| Input for this task |
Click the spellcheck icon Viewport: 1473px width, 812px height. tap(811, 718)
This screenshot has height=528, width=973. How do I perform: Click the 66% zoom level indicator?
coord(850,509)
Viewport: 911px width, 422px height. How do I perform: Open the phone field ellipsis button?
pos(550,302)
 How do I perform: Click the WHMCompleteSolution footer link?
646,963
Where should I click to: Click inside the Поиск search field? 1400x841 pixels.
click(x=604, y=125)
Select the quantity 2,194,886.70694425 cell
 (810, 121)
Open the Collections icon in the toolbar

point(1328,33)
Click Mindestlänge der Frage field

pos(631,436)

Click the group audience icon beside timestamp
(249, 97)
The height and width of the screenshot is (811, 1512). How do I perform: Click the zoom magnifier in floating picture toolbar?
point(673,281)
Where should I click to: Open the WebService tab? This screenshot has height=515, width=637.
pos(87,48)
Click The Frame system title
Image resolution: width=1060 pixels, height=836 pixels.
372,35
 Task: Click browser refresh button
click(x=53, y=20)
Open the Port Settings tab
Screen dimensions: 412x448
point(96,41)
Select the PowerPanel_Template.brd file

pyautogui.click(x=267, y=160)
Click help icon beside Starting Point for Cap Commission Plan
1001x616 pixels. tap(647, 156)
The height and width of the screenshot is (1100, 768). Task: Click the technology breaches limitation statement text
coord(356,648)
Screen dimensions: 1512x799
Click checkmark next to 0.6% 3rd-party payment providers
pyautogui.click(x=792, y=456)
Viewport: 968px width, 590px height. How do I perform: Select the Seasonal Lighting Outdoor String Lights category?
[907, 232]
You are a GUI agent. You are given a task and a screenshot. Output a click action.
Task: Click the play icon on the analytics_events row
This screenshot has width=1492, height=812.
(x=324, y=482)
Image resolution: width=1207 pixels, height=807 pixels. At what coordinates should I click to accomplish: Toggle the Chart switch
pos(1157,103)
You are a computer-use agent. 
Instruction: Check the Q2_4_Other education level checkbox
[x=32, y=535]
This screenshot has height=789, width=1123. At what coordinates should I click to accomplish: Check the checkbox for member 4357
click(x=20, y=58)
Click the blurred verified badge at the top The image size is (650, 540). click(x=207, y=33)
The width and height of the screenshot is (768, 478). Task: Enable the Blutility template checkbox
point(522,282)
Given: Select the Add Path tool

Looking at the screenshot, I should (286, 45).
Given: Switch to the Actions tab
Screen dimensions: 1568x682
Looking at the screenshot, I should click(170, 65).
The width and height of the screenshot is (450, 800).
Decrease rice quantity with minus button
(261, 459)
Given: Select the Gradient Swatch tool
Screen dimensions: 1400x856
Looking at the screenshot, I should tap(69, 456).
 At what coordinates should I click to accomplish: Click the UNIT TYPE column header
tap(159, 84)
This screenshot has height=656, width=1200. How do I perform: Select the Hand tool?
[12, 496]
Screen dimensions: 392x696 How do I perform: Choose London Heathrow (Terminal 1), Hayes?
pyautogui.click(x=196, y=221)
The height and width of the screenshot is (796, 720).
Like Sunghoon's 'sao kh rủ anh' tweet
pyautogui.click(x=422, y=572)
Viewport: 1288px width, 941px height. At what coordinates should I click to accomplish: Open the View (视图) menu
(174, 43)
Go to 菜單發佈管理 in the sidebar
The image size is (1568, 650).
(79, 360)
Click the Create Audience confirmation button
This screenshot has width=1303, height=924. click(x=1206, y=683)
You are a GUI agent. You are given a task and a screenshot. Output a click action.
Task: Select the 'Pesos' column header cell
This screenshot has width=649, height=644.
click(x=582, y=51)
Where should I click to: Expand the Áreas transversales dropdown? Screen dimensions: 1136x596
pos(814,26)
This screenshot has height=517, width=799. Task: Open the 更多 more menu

| Set problem |
Copy all of the data above word for word, changing nothing.

| The response |
Click the spellcheck icon Viewport: 1473px width, 812px height. tap(811, 718)
This screenshot has height=528, width=973. How do I perform: Click the 66% zoom level indicator?
coord(850,509)
Viewport: 911px width, 422px height. How do I perform: Open the phone field ellipsis button?
pos(550,302)
 How do I perform: Click the WHMCompleteSolution footer link?
646,963
Where should I click to: Click inside the Поиск search field? 1400x841 pixels.
click(x=604, y=125)
Select the quantity 2,194,886.70694425 cell
 (810, 121)
Open the Collections icon in the toolbar

point(1328,33)
Click Mindestlänge der Frage field

pos(631,436)

Click the group audience icon beside timestamp
(249, 97)
The height and width of the screenshot is (811, 1512). How do I perform: Click the zoom magnifier in floating picture toolbar?
point(673,281)
Where should I click to: Open the WebService tab? This screenshot has height=515, width=637.
pos(87,48)
Click The Frame system title
Image resolution: width=1060 pixels, height=836 pixels.
372,35
 Task: Click browser refresh button
click(x=53, y=20)
Open the Port Settings tab
Screen dimensions: 412x448
point(96,41)
Select the PowerPanel_Template.brd file

pyautogui.click(x=267, y=160)
Click help icon beside Starting Point for Cap Commission Plan
1001x616 pixels. tap(647, 156)
The height and width of the screenshot is (1100, 768). Task: Click the technology breaches limitation statement text
coord(356,648)
Screen dimensions: 1512x799
Click checkmark next to 0.6% 3rd-party payment providers
pyautogui.click(x=792, y=456)
Viewport: 968px width, 590px height. How do I perform: Select the Seasonal Lighting Outdoor String Lights category?
[907, 232]
You are a GUI agent. You are given a task and a screenshot. Output a click action.
Task: Click the play icon on the analytics_events row
This screenshot has width=1492, height=812.
(x=324, y=482)
Image resolution: width=1207 pixels, height=807 pixels. At what coordinates should I click to accomplish: Toggle the Chart switch
pos(1157,103)
You are a computer-use agent. 
Instruction: Check the Q2_4_Other education level checkbox
[x=32, y=535]
This screenshot has height=789, width=1123. At what coordinates should I click to accomplish: Check the checkbox for member 4357
click(x=20, y=58)
Click the blurred verified badge at the top The image size is (650, 540). click(x=207, y=33)
The width and height of the screenshot is (768, 478). Task: Enable the Blutility template checkbox
point(522,282)
Given: Select the Add Path tool

Looking at the screenshot, I should (286, 45).
Given: Switch to the Actions tab
Screen dimensions: 1568x682
Looking at the screenshot, I should click(170, 65).
The width and height of the screenshot is (450, 800).
Decrease rice quantity with minus button
(261, 459)
Given: Select the Gradient Swatch tool
Screen dimensions: 1400x856
Looking at the screenshot, I should tap(69, 456).
 At what coordinates should I click to accomplish: Click the UNIT TYPE column header
tap(159, 84)
This screenshot has height=656, width=1200. How do I perform: Select the Hand tool?
[12, 496]
Screen dimensions: 392x696 How do I perform: Choose London Heathrow (Terminal 1), Hayes?
pyautogui.click(x=196, y=221)
The height and width of the screenshot is (796, 720).
Like Sunghoon's 'sao kh rủ anh' tweet
pyautogui.click(x=422, y=572)
Viewport: 1288px width, 941px height. At what coordinates should I click to accomplish: Open the View (视图) menu
(174, 43)
Go to 菜單發佈管理 in the sidebar
The image size is (1568, 650).
(79, 360)
Click the Create Audience confirmation button
This screenshot has width=1303, height=924. click(x=1206, y=683)
You are a GUI agent. You are given a task and a screenshot. Output a click action.
Task: Select the 'Pesos' column header cell
This screenshot has width=649, height=644.
click(x=582, y=51)
Where should I click to: Expand the Áreas transversales dropdown? Screen dimensions: 1136x596
pos(814,26)
This screenshot has height=517, width=799. Task: Open the 更多 more menu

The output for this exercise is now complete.